Overview of the legislative instrument

26.  This Order makes consequential changes in relation to the commencement of Marine Order 76 (Health — medical fitness) 2017. Marine Order 76 commenced on 1 January 2018 and repealed and replaced Marine Order 9 (Health — medical fitness) 2010.

27.  The amendments in this Order relate to the substitution or insertion of the definition of certificate of medical fitness in 6 Marine Orders and the replacement or omission of the mention of repealed Marine Order 9 (Health — medical fitness) 2010 in 2 Orders.
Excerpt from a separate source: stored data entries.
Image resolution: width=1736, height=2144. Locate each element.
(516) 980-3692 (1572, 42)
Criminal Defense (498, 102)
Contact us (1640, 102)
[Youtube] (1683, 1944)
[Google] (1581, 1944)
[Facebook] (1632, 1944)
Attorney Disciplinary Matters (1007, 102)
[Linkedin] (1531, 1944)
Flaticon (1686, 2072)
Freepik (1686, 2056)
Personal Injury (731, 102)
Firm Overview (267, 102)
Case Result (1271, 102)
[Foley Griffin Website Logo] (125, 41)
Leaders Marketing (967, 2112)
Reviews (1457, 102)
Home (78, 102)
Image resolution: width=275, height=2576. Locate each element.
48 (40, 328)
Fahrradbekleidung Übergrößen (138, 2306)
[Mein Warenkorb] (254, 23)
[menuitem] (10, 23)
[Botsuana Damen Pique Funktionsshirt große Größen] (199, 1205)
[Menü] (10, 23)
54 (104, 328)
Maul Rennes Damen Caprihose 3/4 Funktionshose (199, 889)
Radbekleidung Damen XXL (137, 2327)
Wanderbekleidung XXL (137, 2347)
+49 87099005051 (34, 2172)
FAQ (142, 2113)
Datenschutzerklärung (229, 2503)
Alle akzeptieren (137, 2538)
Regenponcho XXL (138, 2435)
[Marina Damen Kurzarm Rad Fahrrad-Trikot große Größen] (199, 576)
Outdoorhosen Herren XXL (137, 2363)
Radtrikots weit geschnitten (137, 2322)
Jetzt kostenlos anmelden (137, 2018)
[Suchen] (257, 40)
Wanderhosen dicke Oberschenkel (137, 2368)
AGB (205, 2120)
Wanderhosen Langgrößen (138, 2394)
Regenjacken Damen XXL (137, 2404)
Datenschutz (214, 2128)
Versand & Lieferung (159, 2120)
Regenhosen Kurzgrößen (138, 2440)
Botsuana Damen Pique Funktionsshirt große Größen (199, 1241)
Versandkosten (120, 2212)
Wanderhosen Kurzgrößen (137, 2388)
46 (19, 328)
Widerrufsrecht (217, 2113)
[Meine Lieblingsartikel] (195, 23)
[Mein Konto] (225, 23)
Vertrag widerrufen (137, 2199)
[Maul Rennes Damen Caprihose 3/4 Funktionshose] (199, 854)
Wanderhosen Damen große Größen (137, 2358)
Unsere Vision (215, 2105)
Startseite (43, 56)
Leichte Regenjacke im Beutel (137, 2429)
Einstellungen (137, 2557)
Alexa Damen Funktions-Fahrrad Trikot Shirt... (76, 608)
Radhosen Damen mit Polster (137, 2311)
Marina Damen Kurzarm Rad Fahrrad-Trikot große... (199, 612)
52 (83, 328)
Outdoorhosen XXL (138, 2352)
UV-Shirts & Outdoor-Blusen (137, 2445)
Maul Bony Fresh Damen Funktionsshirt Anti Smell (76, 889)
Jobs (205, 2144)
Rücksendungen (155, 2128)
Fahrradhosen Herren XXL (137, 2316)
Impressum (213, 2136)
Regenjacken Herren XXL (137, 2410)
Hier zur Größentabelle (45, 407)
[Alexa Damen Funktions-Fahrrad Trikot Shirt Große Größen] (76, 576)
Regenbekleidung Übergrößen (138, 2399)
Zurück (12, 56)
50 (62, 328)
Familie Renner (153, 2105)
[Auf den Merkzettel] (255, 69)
28.  The definition of certificate of medical fitness, that is either being substituted or inserted in the amended Orders, makes clear the kind of certificate of medical fitness under Marine Order 76 that a person is required to have. The amendments avoid confusion and assists the user of each amended Order by clearly identifying the provisions of Marine Order 76 that relate to their circumstance.

Human rights implications

29.  This instrument does not engage any of the rights or freedoms recognised or declared in the international instruments listed in section 3 of the Human Rights (Parliamentary Scrutiny) Act 2011.

Conclusion

30.  AMSA considers that this instrument is compatible with human rights. It does not affect any rights or freedoms to which the Human Rights (Parliamentary Scrutiny) Act 2011 applies.

Making the instrument

31.  This instrument has been made by the Acting Chief Executive Officer of the Australian Maritime Safety Authority, in accordance with subsection 49(4) of the Australian Maritime Safety Authority Act 1990.